In a series of articles beginning with my PhD work, my research has shown that carbonates and evaporites undergo melting during impact events. Prior to this, it was widely accepted that sedimentary rocks do not melt; rather it was thought that such lithologies decompose, releasing harmful gases such as CO2 and SO2. This has fundamental implications for understanding the destructive environmental effects of impact events, such as the Chicxulub impact 66 million years ago and its possible link to the K-Pg mass extinction. My approach has been to conduct detailed fieldwork followed up with detailed microanalytical studies of samples from impact craters in Canada and around the world. This has provided a framework for others to follow in recognizing evidence for the shock melting of carbonates during impact. 

(2) Impact ejecta emplacement

The generation of ejecta deposits is one of the most characteristic, but poorly understood, aspects of the impact cratering process. Building on my earlier work done during my PhD, in 2011 I published a paper that proposed a new multi-stage model for impact ejecta emplacement on the terrestrial planets. A 2018 paper builds upon this work through the study of ejecta deposits at Mistastin Lake impact structure. At Barringer Crater, in addition to detailing carbonate melts (see above), we documented the first occurrence of impact melt and projectile-bearing ejecta. Because so few craters on Earth preserve ejecta deposits, investigation of this topic requires studies of craters on other planetary bodies. Both Mars and the Moon have been the focus for the past 5 years with significant progress in understanding impact ejecta emplacement having been made.

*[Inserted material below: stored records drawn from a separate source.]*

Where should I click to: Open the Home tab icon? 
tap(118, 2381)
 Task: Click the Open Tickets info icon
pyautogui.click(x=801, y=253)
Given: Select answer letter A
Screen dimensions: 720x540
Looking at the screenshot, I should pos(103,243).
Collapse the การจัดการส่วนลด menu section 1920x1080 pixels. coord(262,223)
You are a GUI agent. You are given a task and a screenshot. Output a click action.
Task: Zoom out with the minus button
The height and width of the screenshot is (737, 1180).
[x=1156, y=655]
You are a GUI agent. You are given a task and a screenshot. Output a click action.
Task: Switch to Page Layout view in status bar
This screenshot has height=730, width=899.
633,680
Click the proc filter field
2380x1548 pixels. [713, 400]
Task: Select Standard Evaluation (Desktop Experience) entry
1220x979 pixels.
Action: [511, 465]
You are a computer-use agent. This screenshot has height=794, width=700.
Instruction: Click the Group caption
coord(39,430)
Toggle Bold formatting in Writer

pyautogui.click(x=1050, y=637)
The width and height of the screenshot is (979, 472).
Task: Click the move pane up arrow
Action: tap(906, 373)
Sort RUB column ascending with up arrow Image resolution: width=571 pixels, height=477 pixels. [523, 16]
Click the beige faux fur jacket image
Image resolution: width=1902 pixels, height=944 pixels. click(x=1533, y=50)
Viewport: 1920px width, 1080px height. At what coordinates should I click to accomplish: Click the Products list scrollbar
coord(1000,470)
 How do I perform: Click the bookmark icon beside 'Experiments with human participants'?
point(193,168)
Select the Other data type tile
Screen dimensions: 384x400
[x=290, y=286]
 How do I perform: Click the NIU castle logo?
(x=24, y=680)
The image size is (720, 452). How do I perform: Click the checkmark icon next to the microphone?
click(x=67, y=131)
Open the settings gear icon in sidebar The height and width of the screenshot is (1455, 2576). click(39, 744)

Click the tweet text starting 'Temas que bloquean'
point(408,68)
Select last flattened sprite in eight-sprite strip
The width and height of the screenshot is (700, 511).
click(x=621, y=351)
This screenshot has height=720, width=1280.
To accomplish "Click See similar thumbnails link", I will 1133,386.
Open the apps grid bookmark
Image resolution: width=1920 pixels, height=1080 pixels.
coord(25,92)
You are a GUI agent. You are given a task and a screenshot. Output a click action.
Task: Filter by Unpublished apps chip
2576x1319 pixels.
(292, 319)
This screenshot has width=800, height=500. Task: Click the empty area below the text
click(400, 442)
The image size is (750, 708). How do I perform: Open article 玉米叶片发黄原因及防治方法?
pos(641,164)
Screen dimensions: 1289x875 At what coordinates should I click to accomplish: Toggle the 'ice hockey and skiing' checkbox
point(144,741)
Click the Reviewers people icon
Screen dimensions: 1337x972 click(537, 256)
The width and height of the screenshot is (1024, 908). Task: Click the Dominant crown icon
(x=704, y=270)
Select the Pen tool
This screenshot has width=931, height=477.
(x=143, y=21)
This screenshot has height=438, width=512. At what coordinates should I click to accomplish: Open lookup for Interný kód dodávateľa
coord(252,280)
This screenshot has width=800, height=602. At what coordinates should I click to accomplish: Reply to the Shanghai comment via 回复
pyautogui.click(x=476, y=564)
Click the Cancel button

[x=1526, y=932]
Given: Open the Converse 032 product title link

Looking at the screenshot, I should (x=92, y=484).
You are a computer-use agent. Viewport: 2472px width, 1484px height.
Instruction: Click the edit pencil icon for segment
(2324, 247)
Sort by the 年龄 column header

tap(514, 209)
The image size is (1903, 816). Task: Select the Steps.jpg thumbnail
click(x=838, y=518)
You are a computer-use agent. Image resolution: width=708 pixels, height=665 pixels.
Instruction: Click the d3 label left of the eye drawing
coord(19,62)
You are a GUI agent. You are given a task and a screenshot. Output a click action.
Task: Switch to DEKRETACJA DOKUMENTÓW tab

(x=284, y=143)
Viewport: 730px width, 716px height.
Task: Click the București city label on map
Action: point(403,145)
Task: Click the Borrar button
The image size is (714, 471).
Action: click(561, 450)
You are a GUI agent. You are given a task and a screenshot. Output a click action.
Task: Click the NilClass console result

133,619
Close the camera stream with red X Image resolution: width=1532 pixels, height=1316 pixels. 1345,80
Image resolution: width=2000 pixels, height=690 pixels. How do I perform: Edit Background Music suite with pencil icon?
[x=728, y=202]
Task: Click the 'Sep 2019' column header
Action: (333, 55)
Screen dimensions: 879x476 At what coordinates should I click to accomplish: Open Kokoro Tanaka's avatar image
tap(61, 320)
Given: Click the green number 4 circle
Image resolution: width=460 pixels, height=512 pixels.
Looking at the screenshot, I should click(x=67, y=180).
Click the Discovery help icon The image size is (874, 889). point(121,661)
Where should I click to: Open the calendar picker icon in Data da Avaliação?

(3) Impact crater collapse

The formation of an impact crater can be divided into three main stages (1) contact and compression, (2) excavation, and (3) modification. My research seeks to better understand how complex craters form through a combination of field studies of craters on Earth and remote sensing studies of craters on the Moon and Mars. One of my early contributions in this area was the detailed mapping of the Haughton impact structure, which provided important insights into how mid-size complex impact craters form. In more recent and ongoing work, I am part of a large international team studying the Chicxulub impact crater and insights into peak-ring formation.

(4) Impact-generated hydrothermal alteration

A big focus for my research is on the growing recognition that impact events are not just agents of destruction but that they also have certain beneficial effects, particularly the generation of hydrothermal systems within an impact crater immediately following its formation. Through detailed mineralogical and geochemical studies of alteration phases at the Haughton, Ries and other impact structures, my research has led to the development of a conceptual model for the origin and evolution of hydrothermal activity within impact craters and how these systems could have acted as potential habitats for life on Early Earth and potentially other planets, such as Mars (see paper here). 

Key to all of my research is studying the products of meteorite impact events and investigating the influence that target lithology has on the various aspects of the impact cratering process.